Exposure Response Plan for Laboratory Handling of Ricin
Dated: November 1, 2010
Ricin is a toxin derived from castor beans. The risk of injury depends upon the route of entry into the body. Ricin inhibits protein synthesis at the ribosome level and some researchers utilize this property. It is listed on the Select Agent and Toxins list. All research procedures using ricin must be registered with the Tufts IBC.
NOTE: To minimize the risk of accidental inhalation, ricin is best obtained in solution. Handling the toxin in dry form creates an airborne hazard and controls must be in place to control airborne contamination and surface contamination, especially during weighing and dose preparation.

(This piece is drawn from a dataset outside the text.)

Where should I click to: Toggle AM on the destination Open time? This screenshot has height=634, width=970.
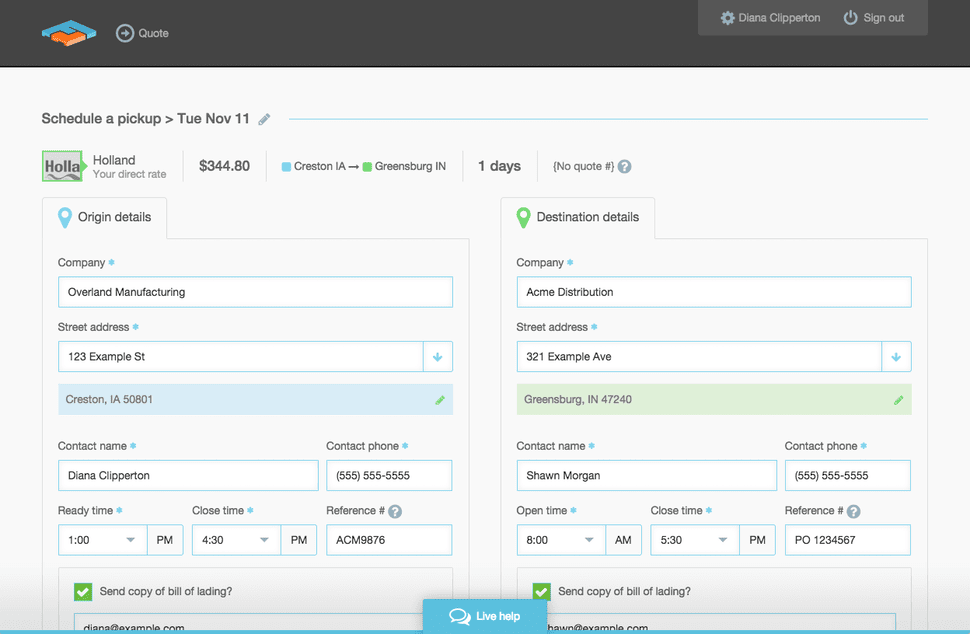(623, 539)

RICIN INTOXICATION CAN BE LETHAL.
Pre-exposure Health Screening: There is no need for pre-exposure screening.
Before an Exposure Incident Occurs:
There is no routinely available vaccine for ricin. An experimental vaccine has had an effective trial in humans. The vaccine was developed at the University of Texas Southwest Medical Branch. Large scale testing is the next step. This vaccine is not licensed and not generally available.
After an Exposure Incident Occurs: Immediate Action by Route of Exposure:
Inhalation: May cause severe lung damage. Symptoms include cough and respiratory distress. Rinse mouth twice expelling the rinsate; do not swallow.
Parenteral exposures including needlestick, laceration, bite, and contact with non-intact skin: There is a high risk of toxicity. Wash the area with soap and running water.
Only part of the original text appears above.